== TEXT BLOCK ==
# I learned something today



## youngdon (Mar 10, 2010)

Which certainly is not a rarity by any means considering what seems to be my mental capacity it's a wonder I don't walk around in awe of the things I saw ten minutes ago. OK enough of my lack of smarts, here is what I learned... I always set the cross hairs on a scope when I change from one rifle to another to center, I crank it all the way right to alll the way left and count the clicks and go back half way and do the same with the elevation time consuming and a pain in the arse. Here is the easy way to do it(although I'm sure that all you brainiacs already know it). When your scope is off the rifle hold the objective lense against a mirror and look into it, you should see two sets of cross hairs or circles for those of you who like donunts LOL(you know who you are). Just turn your turrets until you only see one set of hairs, or donuts and you are centered on your adjustments. You could actually do this on the rifle with a small mirror (your wifes compact).


----------



## Bigdrowdy1 (Jan 29, 2010)

Thanks for the pointer there YD. I am partial to apple fritters come to think about.LOL


----------



## On a call (Mar 3, 2010)

And here I thought my IQ was high.
===
## STATED EXERCISE 1:
In the scope-centering thread, what does the first post say to hold the scope's objective lens against?
== DATA RECORDS ==
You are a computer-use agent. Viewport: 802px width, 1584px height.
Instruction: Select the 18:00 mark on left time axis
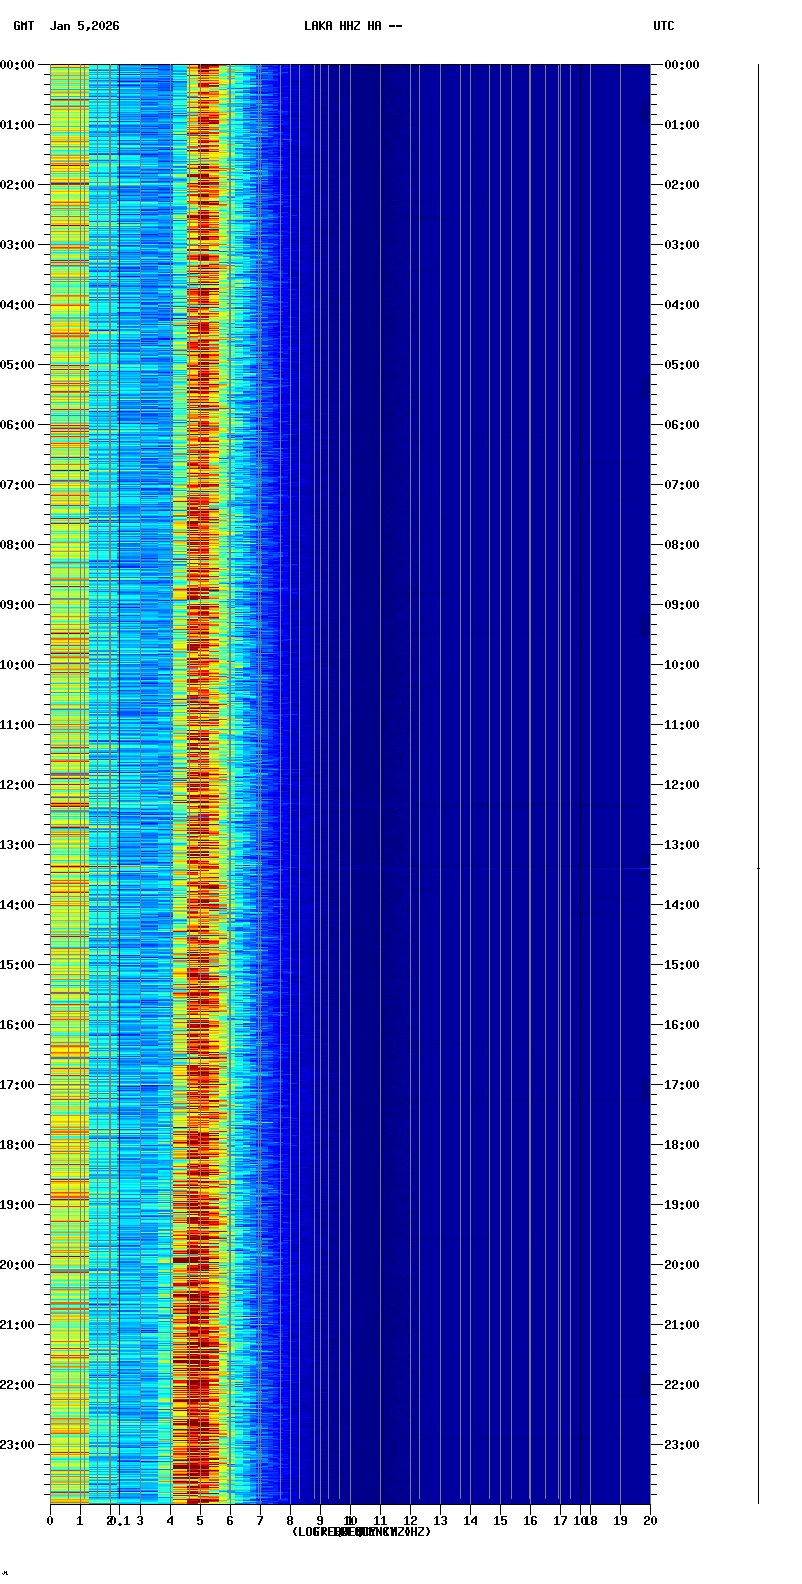[19, 1145]
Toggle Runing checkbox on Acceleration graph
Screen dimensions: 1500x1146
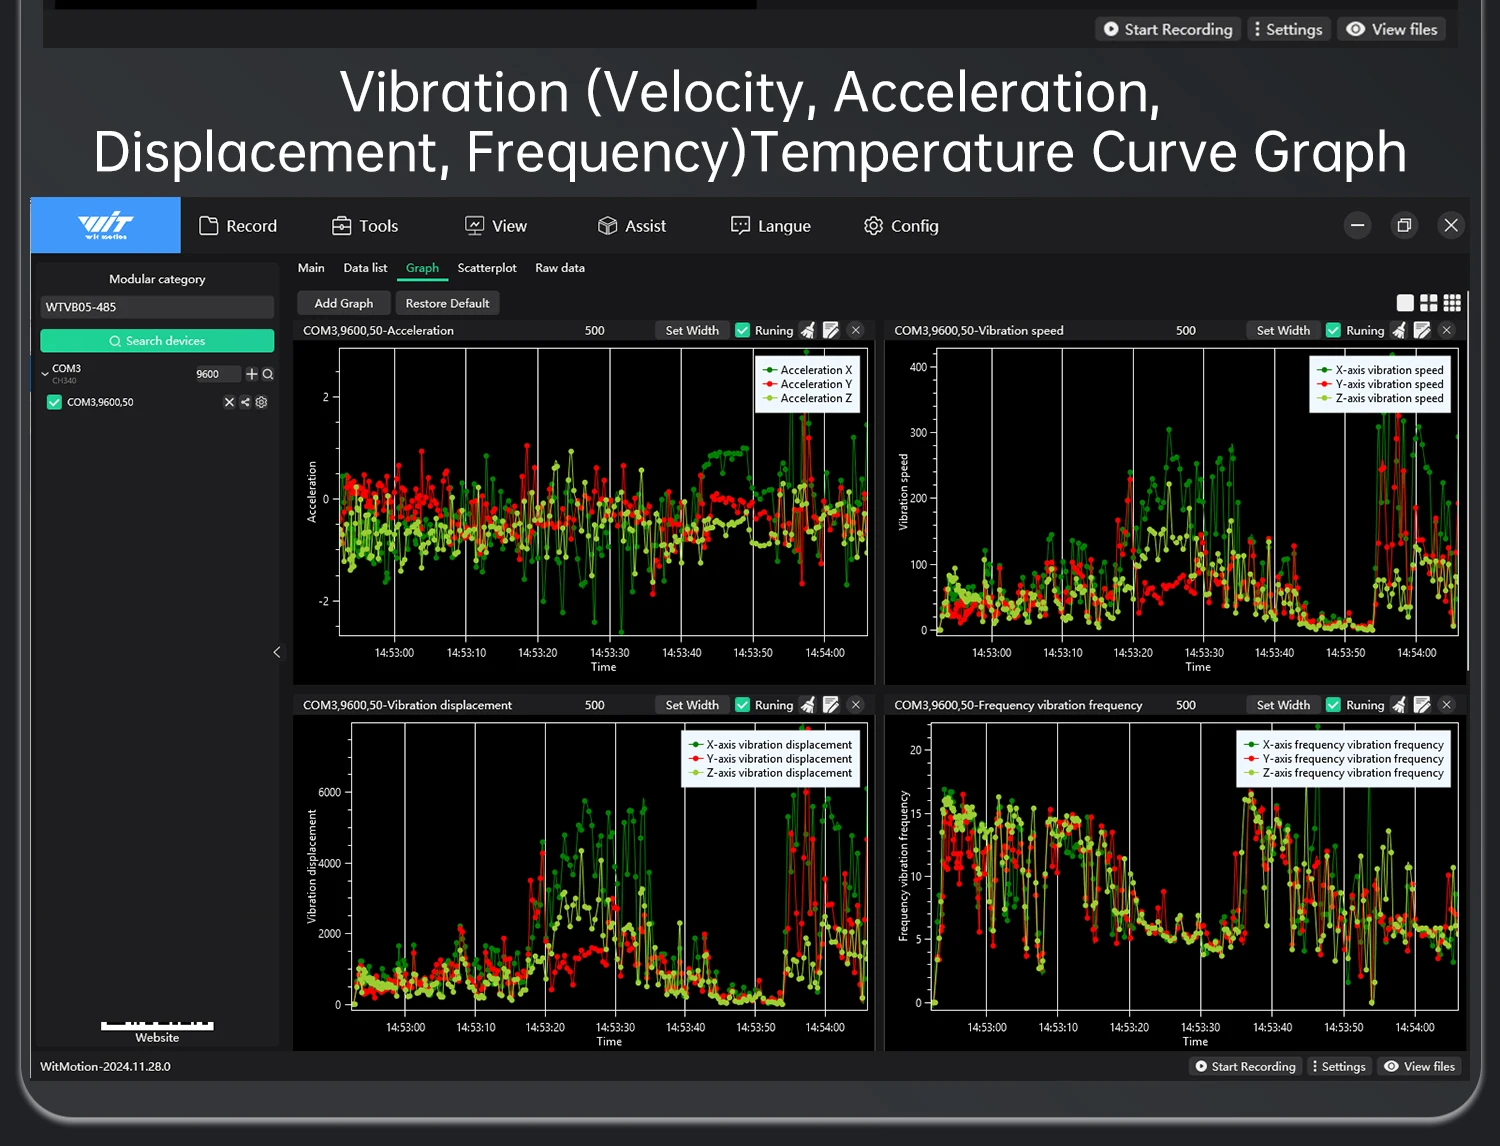pos(742,330)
===
## STATED EXERCISE 2:
Copy every line of the location listing above word for word, leaving the pictures out.

## FULL OUTPUT 1:
A mirror.

## FULL OUTPUT 2:
You are a computer-use agent. Viewport: 802px width, 1584px height.
Instruction: Select the 18:00 mark on left time axis
[19, 1145]
Toggle Runing checkbox on Acceleration graph
Screen dimensions: 1500x1146
pos(742,330)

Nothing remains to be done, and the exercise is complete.